The justification for the feature is fine, but you would need to make it clear in the docstring that this validation only makes sense for an object series, you would need to check that the Series is an object series, and also as I said I would much prefer vectorised operations. Look at pandas.Series.isin for your use-case.

chrispijo commented 3 years ago

I looked at your vectorization remark but I do not know how to streamline it more. It is now encorporated as series.apply(type).isin(self.allowed_types). It is unclear how to replace the apply-loop with vectorization. The isin is probably already vectorization? The additional isin improved speed to 5.63x faster.

Besides that, if the series is of non-object dtype, it now 'redirects' to IsDTypeValidation. But I am not satisfied with the code. See also DISLIKE-remarks in-code.

chrispijo commented 3 years ago

A new version is pushed. I made IsTypeValidation how I think it is best (to my knowledge). IsDtypeValidation is changed to allow for multiple dtypes.

The test-file test_validation.py returns errors. Test-files are new for me. I've got to look into that after the weekend.

qotho commented 3 years ago

I tried using this fix and I replaced my use of IsDtypeValidation with IsTypeValidation. I left the argument as a string with the type name, as in IsTypeValidation('int64'). I got "TypeError: data type 'n' not understood" because IsTypeValidation is expecting a list of types, but I passed a string. The code iterated the string characters and errored when it hit 'n' in 'int64'. Maybe IsTypeValidation should check the argument type and if it is a string, wrap it in an array?

qotho commented 3 years ago

Also, this still seems to give me the same error I got before with the following example:

series = pd.Series([1,2,3,4]).astype('Int64')
v = IsDtypeValidation('Int64')
v.get_errors(series)

TypeError: Cannot interpret 'Int64Dtype' as a data type

Isn't this the original error this change was supposed to address (except for StringDtype), or did I misunderstand?

chrispijo commented 3 years ago

I tried using this fix and I replaced my use of IsDtypeValidation with IsTypeValidation. I left the argument as a string with the type name, as in IsTypeValidation('int64'). I got "TypeError: data type 'n' not understood" because IsTypeValidation is expecting a list of types, but I passed a string. The code iterated the string characters and errored when it hit 'n' in 'int64'. Maybe IsTypeValidation should check the argument type and if it is a string, wrap it in an array?

The validation method is meant to allow the normal Python built-in types (like str, float, int, bool), and thus be used as IsTypeValidation([int, float]) for instance.

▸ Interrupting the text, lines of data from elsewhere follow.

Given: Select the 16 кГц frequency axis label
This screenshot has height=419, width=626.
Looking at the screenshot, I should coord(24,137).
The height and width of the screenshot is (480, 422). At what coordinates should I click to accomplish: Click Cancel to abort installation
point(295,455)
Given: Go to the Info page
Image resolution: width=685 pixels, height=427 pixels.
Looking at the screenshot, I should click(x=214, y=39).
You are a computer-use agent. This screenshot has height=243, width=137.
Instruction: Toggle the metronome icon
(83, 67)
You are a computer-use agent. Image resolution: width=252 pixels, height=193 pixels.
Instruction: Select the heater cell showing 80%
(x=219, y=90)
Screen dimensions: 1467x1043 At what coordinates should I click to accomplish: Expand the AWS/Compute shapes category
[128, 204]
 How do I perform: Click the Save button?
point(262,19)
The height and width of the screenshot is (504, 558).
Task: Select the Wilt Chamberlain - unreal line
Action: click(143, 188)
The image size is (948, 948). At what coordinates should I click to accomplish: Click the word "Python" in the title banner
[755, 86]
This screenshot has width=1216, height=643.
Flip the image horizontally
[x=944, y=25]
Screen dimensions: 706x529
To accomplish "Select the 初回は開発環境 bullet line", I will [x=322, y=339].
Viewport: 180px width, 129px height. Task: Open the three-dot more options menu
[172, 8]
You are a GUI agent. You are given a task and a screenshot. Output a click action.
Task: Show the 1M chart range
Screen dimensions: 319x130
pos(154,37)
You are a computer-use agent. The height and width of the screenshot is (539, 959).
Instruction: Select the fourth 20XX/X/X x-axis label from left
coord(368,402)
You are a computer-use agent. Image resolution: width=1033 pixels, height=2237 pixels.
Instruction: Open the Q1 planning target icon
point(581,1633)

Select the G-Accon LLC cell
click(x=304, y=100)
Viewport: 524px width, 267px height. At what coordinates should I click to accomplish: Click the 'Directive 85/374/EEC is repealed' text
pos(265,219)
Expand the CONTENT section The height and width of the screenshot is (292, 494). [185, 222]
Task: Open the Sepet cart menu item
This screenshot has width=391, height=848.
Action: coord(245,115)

I am not sure how to correctly check if provided list items in the argument is of the correct types. I will include the following:

if type(allowed_types) != list:
    raise PanSchArgumentError('The argument "allowed_types" passed to IsTypeValidation is not of type list. Provide a '
                              'list containing one or more of the Python built-in types "str", "int", "float" or '
                              '"bool".')

for allowed_type in allowed_types:
    if allowed_type not in [str, int, float, bool]:
        raise PanSchArgumentError('The item "{}" provided in the argument "allowed_types" as passed to '
                                  'IsTypeValidation is not of the correct type. Provide one of Python built-in types '
                                  '"str", "int", "float" or "bool".'.format(allowed_type))

The downside however is that these four are probably not all possible types in a dataframe. The latter could be replaced with if type(allowed_type) != type, but then list (as in IsTypeValidation([list])) would be a valid argument, as list is also an build-in Python type.

chrispijo commented 3 years ago

Also, this still seems to give me the same error I got before with the following example:

series = pd.Series([1,2,3,4]).astype('Int64')
v = IsDtypeValidation('Int64')
v.get_errors(series)

TypeError: Cannot interpret 'Int64Dtype' as a data type

Isn't this the original error this change was supposed to address (except for StringDtype), or did I misunderstand?

Yes you are right. It derailed somewhat to an alternative validation method.